§ **Alıştırma metni**
........

Kamu harcamalarında meydana gelen bir artış ile özel sermaye yatırımları ve faiz oranları arasındaki ilişki iktisat politikalarını belirleme noktasında etkin bir rol oynamaktadır. Bu değişkenler arasındaki ilişki şu şekilde açıklanabilir; Kamu harcamalarının artması faiz oranlarının artmasına neden olacaktır. Artan faiz oranları ise özel sektör yatırımları üzerinde azaltıcı bir etkiye sahip olacaktır. Kısaca Milli Gelir denkleminde yer alan değişkenlerden kamu harcamalarında meydana gelen bir artış, faiz oranı etkisi ile özel yatırım harcamalarını düşürecek, fakat Milli Gelir seviyesinde herhangi bir değişme yaşanmayacaktır. Bu etki iktisat literatüründe dışlama etkisi olarak bilinmektedir.

........

§ **Verilen bilgiler**
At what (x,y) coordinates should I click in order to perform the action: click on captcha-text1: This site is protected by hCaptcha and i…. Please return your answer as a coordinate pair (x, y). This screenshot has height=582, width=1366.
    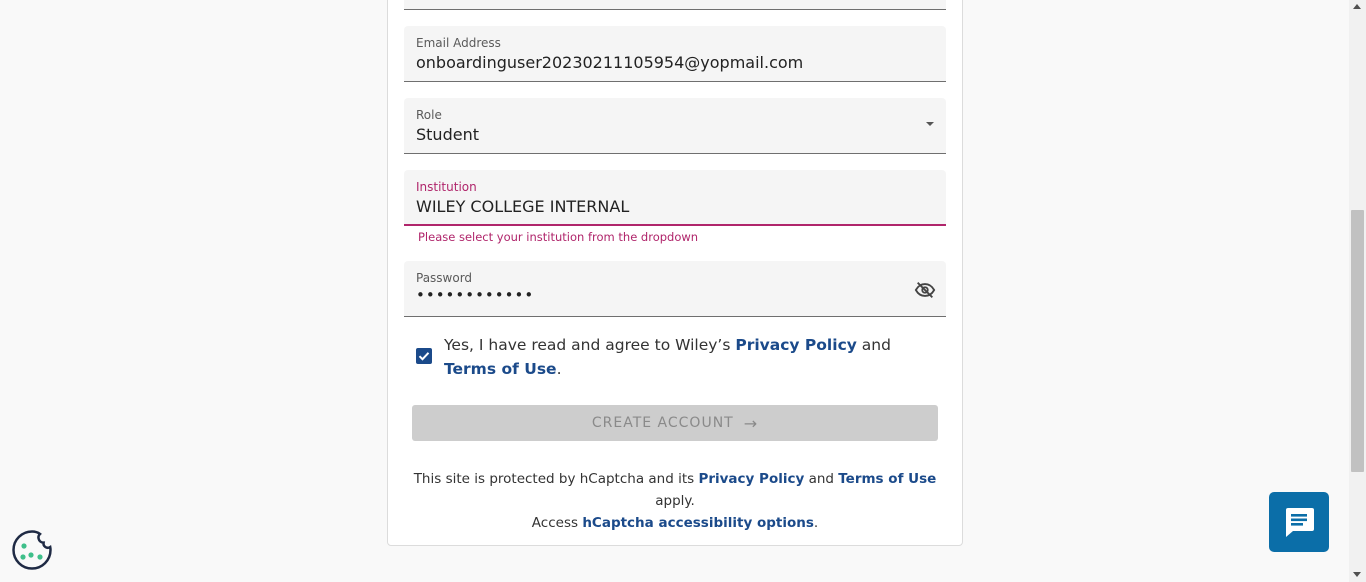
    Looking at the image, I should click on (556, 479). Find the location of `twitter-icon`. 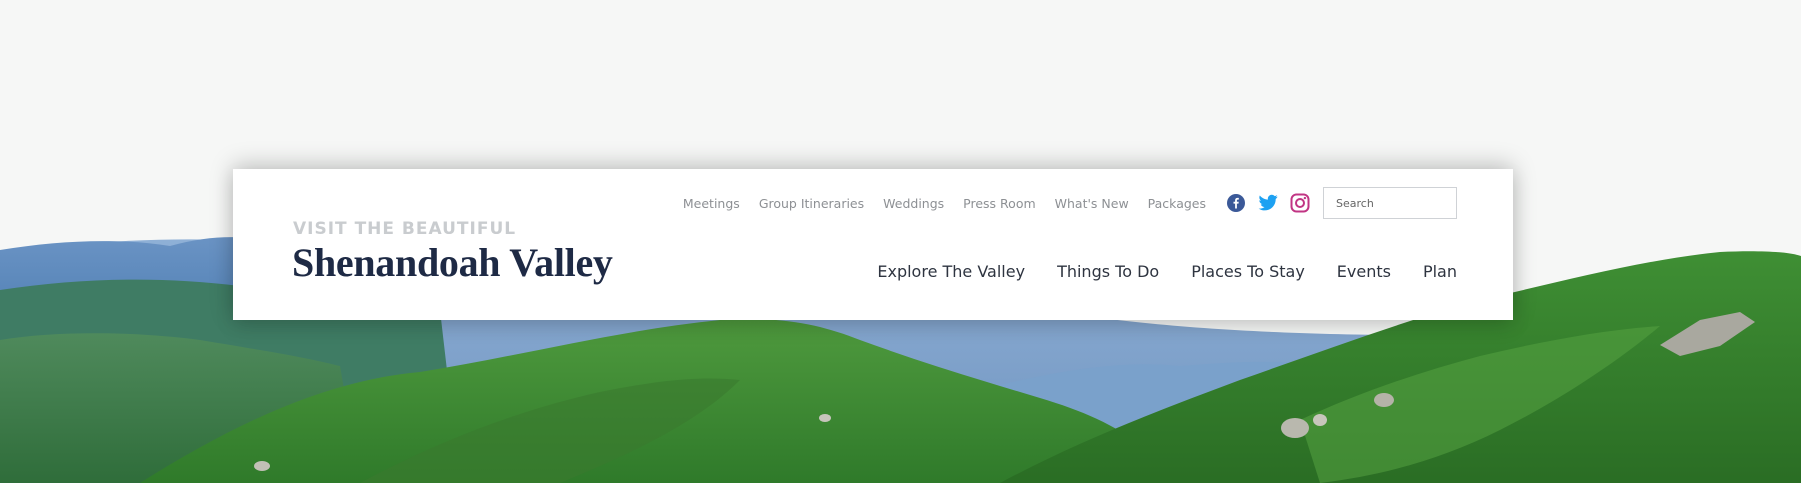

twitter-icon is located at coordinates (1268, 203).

........

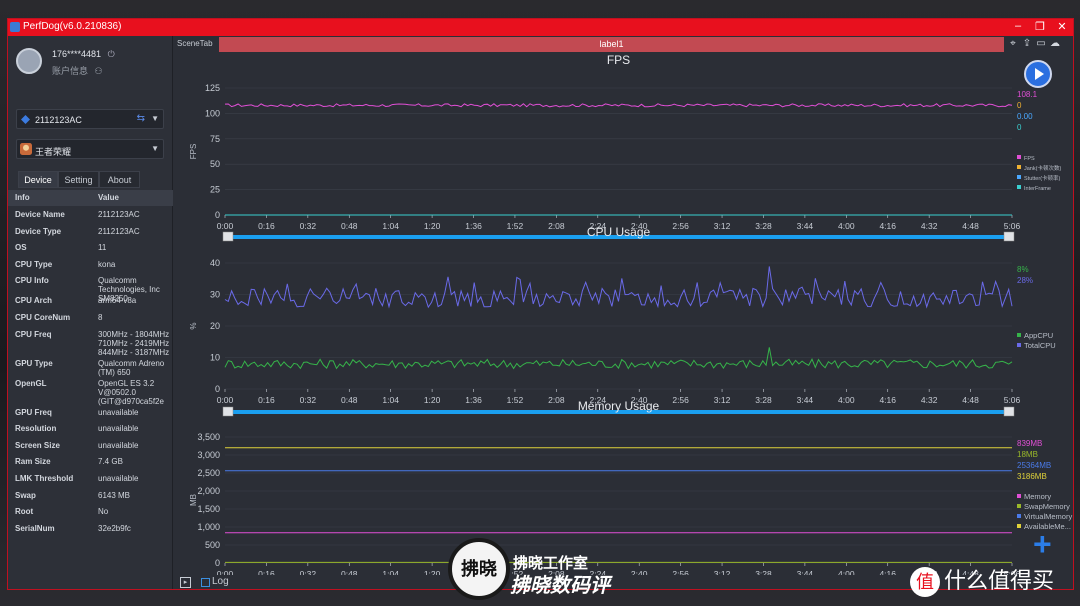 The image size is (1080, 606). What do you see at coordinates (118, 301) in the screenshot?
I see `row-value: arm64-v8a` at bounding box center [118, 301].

........

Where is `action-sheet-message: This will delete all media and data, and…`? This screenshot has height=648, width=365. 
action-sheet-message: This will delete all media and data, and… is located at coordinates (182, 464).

........

Lütfen kamu harcamaları ile ilgili metne göre yanıtlayın: Kamu harcamalarındaki artışın faiz oranı yoluyla özel yatırım harcamalarını düşürmesi iktisat literatüründe hangi adla bilinir?

Dışlama etkisi olarak bilinir.